Melvin leans in and points his finger at my heart, almost touching my chest. “He’s never been there. You’ve fought him off. No one knows what you’ve gone through. The internal battles you fight every day.”

He’s right. Every word. The old man saw me for who I am. My eyes fill with tears. My body feels heavy. I’m tired, so tired, from fighting, holding the thing at bay as it inches closer.

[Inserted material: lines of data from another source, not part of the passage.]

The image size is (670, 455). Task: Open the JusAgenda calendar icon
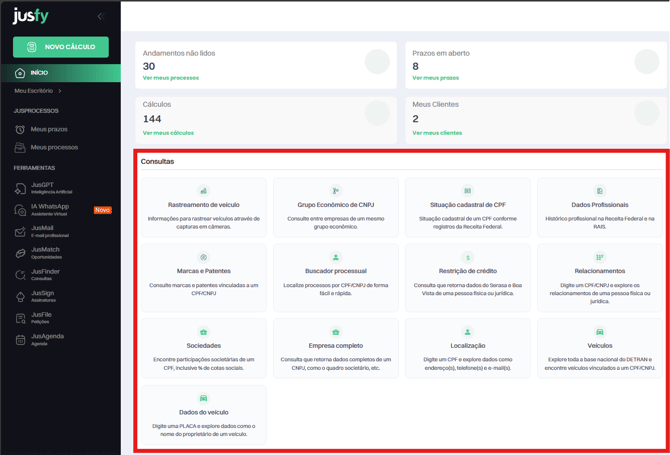(20, 340)

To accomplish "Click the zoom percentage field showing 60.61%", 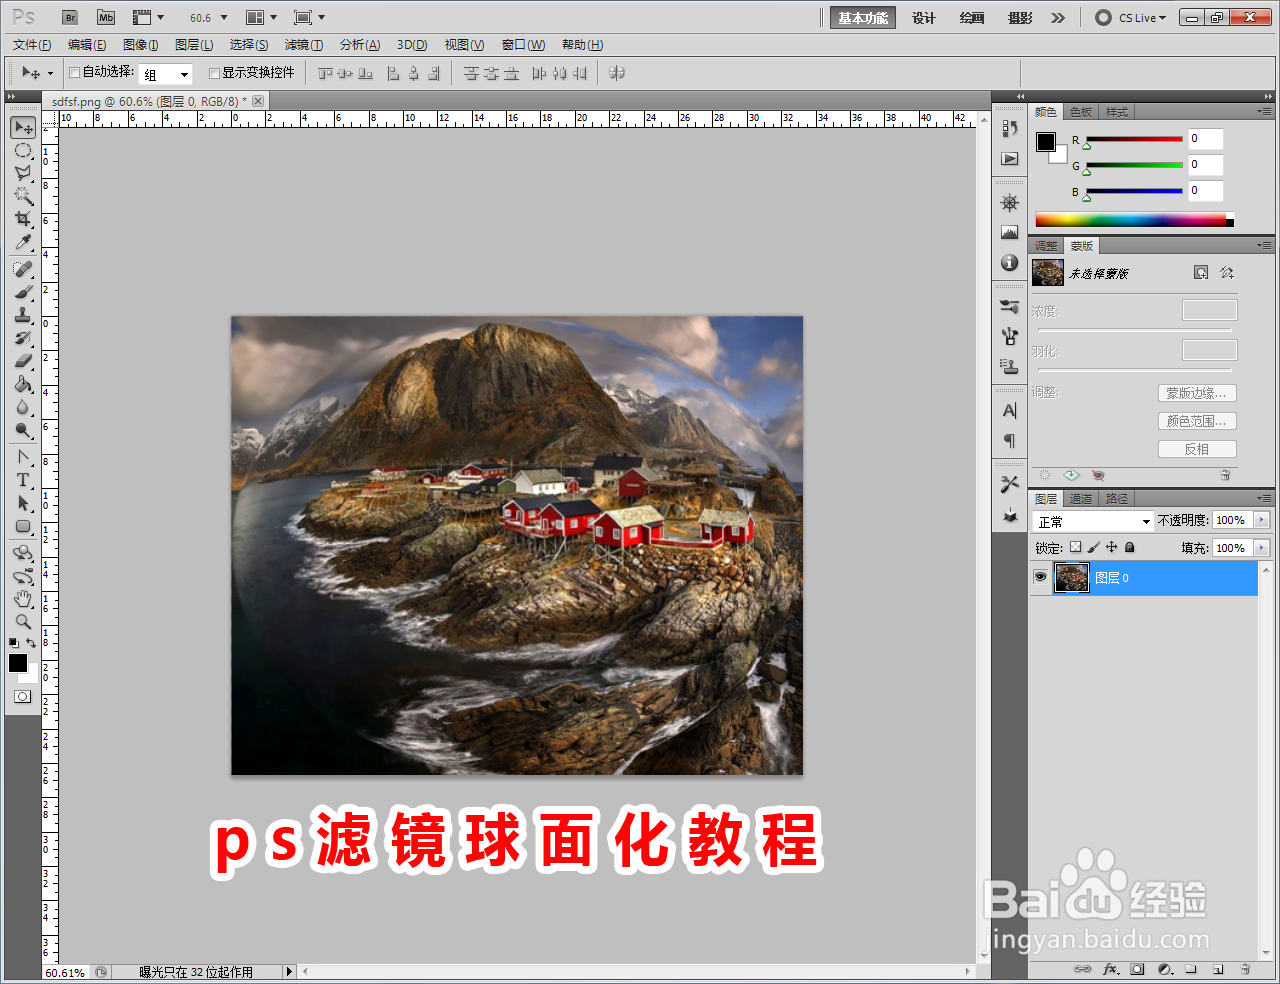I will [x=62, y=971].
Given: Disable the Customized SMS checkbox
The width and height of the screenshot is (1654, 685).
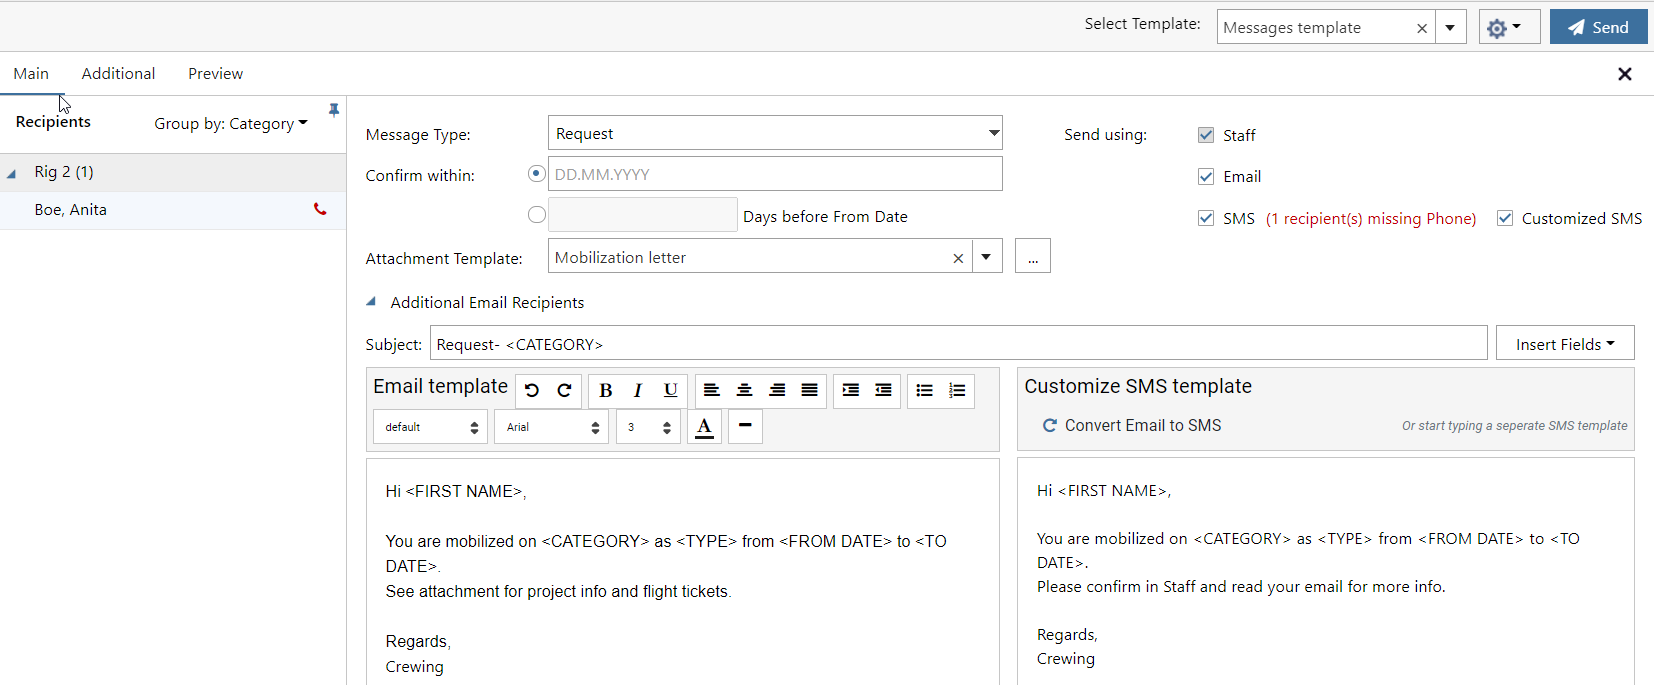Looking at the screenshot, I should tap(1504, 219).
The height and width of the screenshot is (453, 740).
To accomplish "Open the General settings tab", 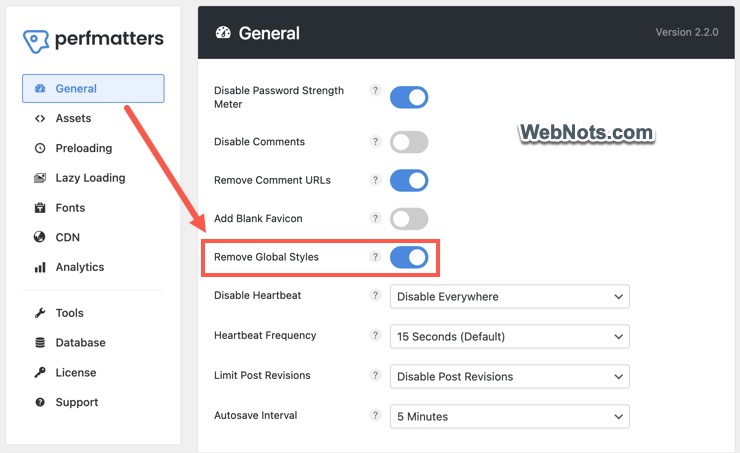I will tap(93, 88).
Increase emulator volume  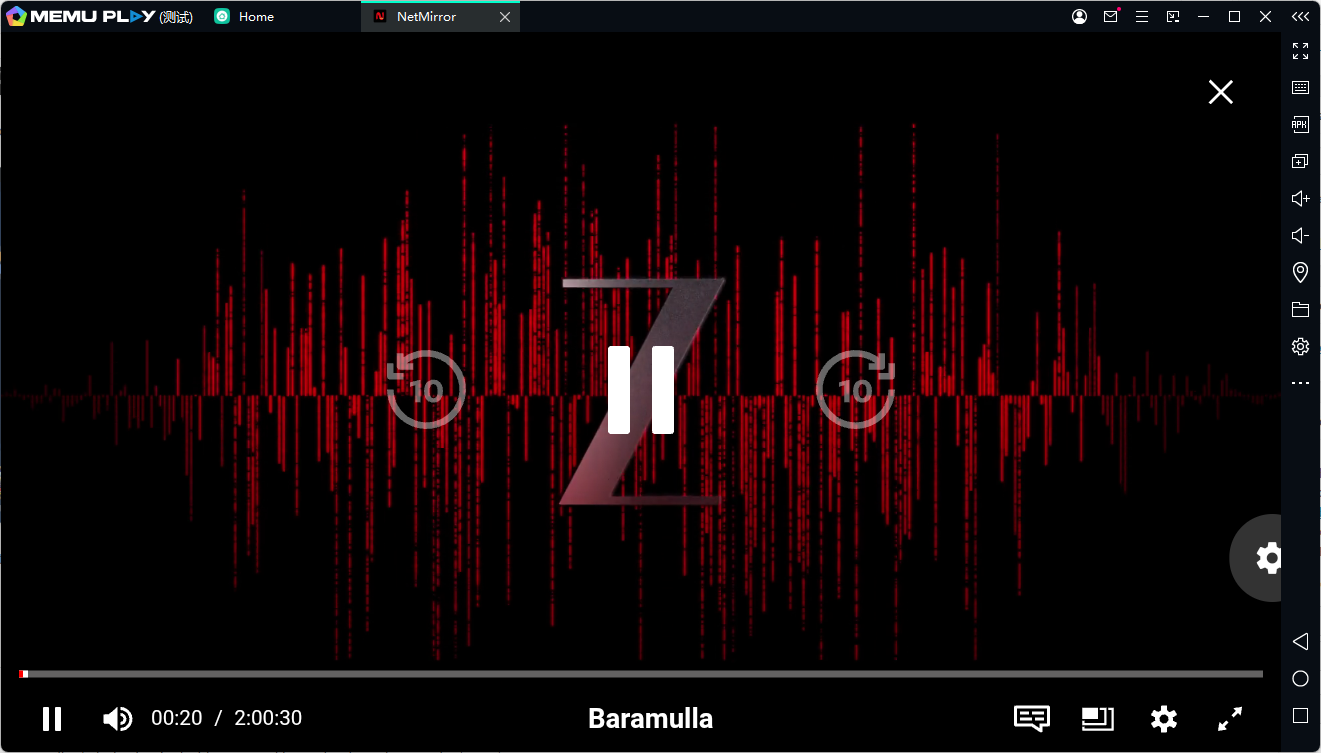[x=1300, y=199]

“There’s much more to this physical world than we know. They are waiting to be learned if you truly open yourself to them. Just because society says something is weak and cowardly doesn’t mean it’s true. Maybe they just don’t understand.”

“I… I… It doesn’t hurt but it never goes away. Everything I do.”

“I know, son,” Melvin says in a quiet voice. “It’s okay. I promise.” His finger touches my chest and the sensation plunges into my heart.

In one moment, years of defenses topple down. My body. My mind. My soul. Exquisite peace.

“Thank you.” I stand up and walk out of the bar.

***

A minute later the sound of a single gunshot from the alley fills the bar. Barb says to Melvin while washing a glass, “Don’t you dare tell me he’s in a better place.”

“He isn’t,” Melvin says. “But he’s in a place where he can fight. Where he can win, if he is strong enough.”

“Is he?”

“I hope so.” Melvin winces as another sip of whiskey sears his throat.